What better place for a manufactured band to meet the public than a manufactured town. Milton Keynes, the town built in the Sixties to a grid plan yesterday came face to face with Hear'Say, which was also built to a grid plan.
Milton Keynes (though not actually a city) is bidding to be the European City of Culture. And it may even help their application to say they hosted the pop sensation of the year.
Nothing so vulgar as singing took place yesterday; but this group, which graduated from ITV's Popstars programme, has sung only one song live. Concerts are passé; and as Hear'Say are guaranteed to be number one this weekend with their first release Pure and Simple, they may realise that performing live is surplus to requirements.
But the fans don't seem to mind; fame is the spur to miss school; and getting an autograph from any of the five faces from the television was a sufficient spur to cause several thousand of Milton Keynes's schoolchildren to queue outside Woolworth's in the shopping district.
First in line, a mere six hours before the group's arrival, were Andrew Rattcliffe 12, and his brother, Peter, 11. Andrew, a wannabe pop star with his own karaoke kit, had a special reason for braving a six hour wait: an affinity with Noel. "Noel's birthday is four days after mine," he announced. Spooky huh?
Their mother Sandra, making sure they were comfortable before she went off to work, admitted: "They are missing school. I said they could have permission. And they have watched Popstars since the beginning." You can't argue with that; though maybe an Ofsted inspector would. But there would be a lot of kids to round up. By four when the band arrived, there were about seven thousand fans waiting.
One might have hoped that some of the unsuccessful Popstars might have had fans to come and shout abuse - narcissistic youths who liked mouthy Darius; supporters of fat Claire from the Milton Keynes weightwatchers club. At least when The Beatles dropped Pete Best as their drummer, George Harrison received a black eye from a fan of Best's. But these days no one queues to see a loser.
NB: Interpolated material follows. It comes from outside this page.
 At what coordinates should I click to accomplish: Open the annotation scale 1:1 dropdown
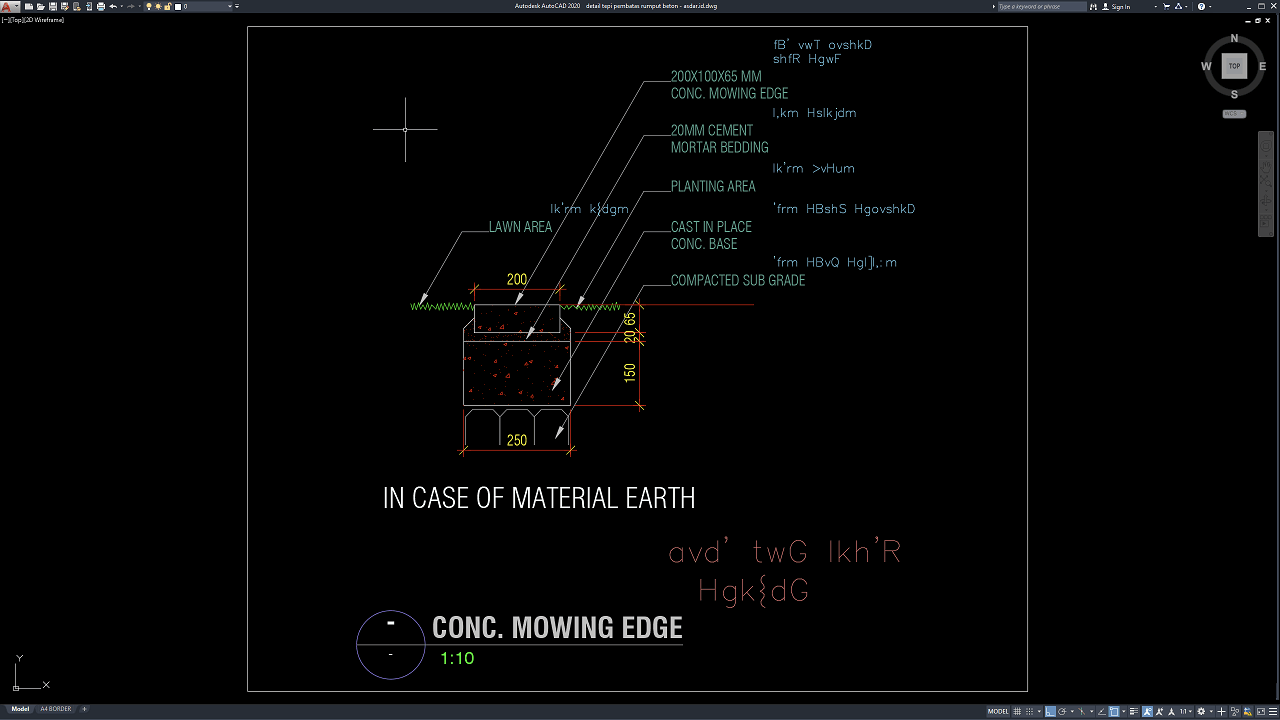1186,712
What was unusual about yesterday in the history of fans meeting pop groups was that the pop group seemed to be the more excited. As Hear'Say came down the escalator in Woolworth's to be greeted by their fans, the group spotted the merchandising dolls of themselves that went on sale for the first time yesterday.
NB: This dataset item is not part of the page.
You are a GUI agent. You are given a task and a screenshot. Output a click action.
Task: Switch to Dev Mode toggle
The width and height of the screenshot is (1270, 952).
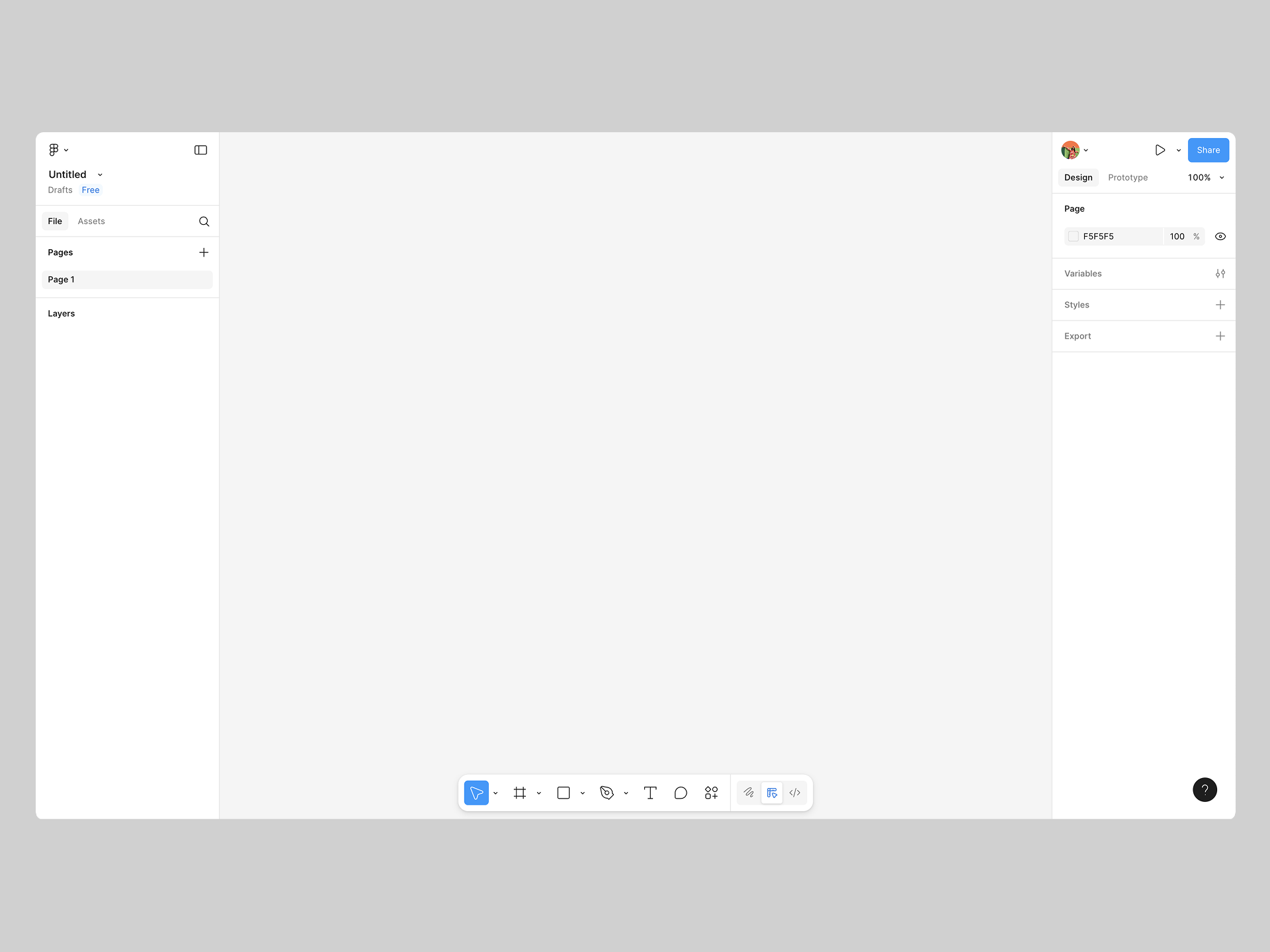click(x=795, y=793)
As they saw the £14.99 miniature replicas they let out a communal "Wow, look at those!" Fans wore "Nigel, Pick Me" T-shirts, harking back to the television auditions by Nigel Lythgoe. The atmosphere was a mixture of mutual hysteria and mutual corporate pleasure and profit.
And if Hear'Say fancy making Milton Keynes the scene of their first gig, the town's council boasts an "events plateau" in the "public realm" - or a bandstand in the park, as we used to say in the days before Popstars met Milton Keynes.